## Material supplied

>> begin

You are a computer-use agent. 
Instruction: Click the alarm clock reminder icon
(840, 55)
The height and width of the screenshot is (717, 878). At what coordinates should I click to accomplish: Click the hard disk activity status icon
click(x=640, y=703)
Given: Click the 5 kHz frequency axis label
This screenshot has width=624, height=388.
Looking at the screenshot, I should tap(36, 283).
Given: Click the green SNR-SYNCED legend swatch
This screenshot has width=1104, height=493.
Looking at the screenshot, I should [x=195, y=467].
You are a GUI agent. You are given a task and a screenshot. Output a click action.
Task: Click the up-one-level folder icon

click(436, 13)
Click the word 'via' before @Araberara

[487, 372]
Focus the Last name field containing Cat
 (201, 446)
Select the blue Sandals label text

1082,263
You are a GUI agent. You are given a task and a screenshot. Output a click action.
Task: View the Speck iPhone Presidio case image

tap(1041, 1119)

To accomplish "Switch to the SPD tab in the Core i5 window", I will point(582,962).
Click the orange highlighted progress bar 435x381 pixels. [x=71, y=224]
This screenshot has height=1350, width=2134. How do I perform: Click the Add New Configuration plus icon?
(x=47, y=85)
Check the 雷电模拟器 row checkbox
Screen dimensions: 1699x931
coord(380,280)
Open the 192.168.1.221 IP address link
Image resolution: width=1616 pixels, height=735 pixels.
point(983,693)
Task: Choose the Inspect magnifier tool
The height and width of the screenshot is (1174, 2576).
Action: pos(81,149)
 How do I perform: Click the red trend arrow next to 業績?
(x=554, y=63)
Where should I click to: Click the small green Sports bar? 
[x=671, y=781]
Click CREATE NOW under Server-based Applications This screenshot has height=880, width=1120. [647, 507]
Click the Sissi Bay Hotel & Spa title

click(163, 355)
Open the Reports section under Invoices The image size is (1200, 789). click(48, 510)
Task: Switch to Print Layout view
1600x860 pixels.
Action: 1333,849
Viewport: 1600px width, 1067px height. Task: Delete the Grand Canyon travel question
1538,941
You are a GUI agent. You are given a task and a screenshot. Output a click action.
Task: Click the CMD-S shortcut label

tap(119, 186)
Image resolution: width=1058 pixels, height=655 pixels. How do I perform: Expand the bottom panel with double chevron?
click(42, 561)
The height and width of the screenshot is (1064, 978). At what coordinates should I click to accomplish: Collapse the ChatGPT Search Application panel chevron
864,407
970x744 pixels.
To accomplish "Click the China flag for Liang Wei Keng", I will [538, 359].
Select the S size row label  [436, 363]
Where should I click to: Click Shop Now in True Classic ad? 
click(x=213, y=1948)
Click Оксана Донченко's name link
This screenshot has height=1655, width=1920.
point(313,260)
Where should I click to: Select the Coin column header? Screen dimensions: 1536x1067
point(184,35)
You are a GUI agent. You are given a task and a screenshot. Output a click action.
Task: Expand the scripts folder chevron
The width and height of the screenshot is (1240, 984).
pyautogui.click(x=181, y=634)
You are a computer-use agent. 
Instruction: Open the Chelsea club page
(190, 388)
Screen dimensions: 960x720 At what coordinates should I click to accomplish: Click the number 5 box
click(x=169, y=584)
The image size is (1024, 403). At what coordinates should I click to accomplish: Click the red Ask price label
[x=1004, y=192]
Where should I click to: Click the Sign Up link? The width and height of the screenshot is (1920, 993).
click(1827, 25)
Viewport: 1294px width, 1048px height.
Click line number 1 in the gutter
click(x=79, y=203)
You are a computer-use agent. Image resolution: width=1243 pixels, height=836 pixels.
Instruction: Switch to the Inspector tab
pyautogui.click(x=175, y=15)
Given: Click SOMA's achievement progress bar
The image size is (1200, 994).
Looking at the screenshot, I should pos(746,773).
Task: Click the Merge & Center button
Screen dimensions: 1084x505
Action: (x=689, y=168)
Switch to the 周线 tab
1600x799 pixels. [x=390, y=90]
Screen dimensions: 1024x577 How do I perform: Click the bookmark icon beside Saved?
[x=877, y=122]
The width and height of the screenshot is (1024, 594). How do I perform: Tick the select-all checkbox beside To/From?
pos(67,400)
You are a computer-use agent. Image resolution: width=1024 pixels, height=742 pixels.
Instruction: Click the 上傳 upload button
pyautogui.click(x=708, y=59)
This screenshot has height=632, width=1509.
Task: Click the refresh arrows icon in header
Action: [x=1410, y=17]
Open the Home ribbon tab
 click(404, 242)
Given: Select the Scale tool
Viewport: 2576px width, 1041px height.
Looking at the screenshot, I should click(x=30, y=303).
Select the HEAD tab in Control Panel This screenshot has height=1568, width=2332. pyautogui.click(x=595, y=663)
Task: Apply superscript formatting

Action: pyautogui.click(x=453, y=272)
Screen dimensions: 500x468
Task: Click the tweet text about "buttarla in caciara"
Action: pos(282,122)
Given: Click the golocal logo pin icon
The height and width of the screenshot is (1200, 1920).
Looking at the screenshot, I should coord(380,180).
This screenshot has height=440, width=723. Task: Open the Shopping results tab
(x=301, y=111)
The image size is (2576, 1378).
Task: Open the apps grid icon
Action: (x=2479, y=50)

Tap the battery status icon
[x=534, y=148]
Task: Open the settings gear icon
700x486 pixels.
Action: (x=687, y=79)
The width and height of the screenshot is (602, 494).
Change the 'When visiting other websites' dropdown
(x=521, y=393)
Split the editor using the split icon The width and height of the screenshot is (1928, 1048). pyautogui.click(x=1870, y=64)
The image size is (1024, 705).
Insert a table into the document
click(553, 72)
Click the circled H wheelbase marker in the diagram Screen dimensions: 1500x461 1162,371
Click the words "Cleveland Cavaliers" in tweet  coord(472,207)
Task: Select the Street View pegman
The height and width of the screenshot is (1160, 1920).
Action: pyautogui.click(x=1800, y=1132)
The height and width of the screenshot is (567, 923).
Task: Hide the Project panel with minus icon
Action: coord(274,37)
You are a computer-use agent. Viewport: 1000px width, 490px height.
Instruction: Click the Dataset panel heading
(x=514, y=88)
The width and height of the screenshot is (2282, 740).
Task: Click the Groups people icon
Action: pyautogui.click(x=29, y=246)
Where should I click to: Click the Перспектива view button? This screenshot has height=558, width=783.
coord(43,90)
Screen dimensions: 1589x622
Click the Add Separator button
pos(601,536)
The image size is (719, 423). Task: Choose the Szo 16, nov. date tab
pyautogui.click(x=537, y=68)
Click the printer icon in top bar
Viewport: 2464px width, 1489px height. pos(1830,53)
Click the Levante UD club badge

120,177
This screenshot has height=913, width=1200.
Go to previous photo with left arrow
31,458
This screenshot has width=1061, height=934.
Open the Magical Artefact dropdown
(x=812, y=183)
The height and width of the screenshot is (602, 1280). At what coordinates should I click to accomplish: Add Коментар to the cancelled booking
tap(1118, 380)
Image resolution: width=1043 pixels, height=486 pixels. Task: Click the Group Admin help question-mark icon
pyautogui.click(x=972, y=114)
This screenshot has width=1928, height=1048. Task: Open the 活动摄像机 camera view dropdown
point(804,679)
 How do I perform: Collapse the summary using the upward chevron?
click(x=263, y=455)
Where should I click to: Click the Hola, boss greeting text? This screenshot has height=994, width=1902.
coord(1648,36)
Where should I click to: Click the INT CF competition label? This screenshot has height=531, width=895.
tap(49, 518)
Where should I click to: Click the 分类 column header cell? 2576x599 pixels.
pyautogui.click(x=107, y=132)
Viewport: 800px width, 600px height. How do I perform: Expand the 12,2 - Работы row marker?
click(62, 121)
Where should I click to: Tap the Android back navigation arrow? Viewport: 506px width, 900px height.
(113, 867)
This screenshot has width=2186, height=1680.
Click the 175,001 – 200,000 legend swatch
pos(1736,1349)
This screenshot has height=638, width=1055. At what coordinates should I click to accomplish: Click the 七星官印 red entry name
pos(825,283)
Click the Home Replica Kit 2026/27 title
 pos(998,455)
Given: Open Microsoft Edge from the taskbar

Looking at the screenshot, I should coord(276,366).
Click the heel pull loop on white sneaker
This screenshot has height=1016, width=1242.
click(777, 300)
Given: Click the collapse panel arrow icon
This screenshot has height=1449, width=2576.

>> end

## Your objective
Reproduce verbatim the lines from the one containing "Check the 雷电模拟器 row checkbox" through the one containing "point(983,693)", inclusive.

## Written answer
Check the 雷电模拟器 row checkbox
Screen dimensions: 1699x931
coord(380,280)
Open the 192.168.1.221 IP address link
Image resolution: width=1616 pixels, height=735 pixels.
point(983,693)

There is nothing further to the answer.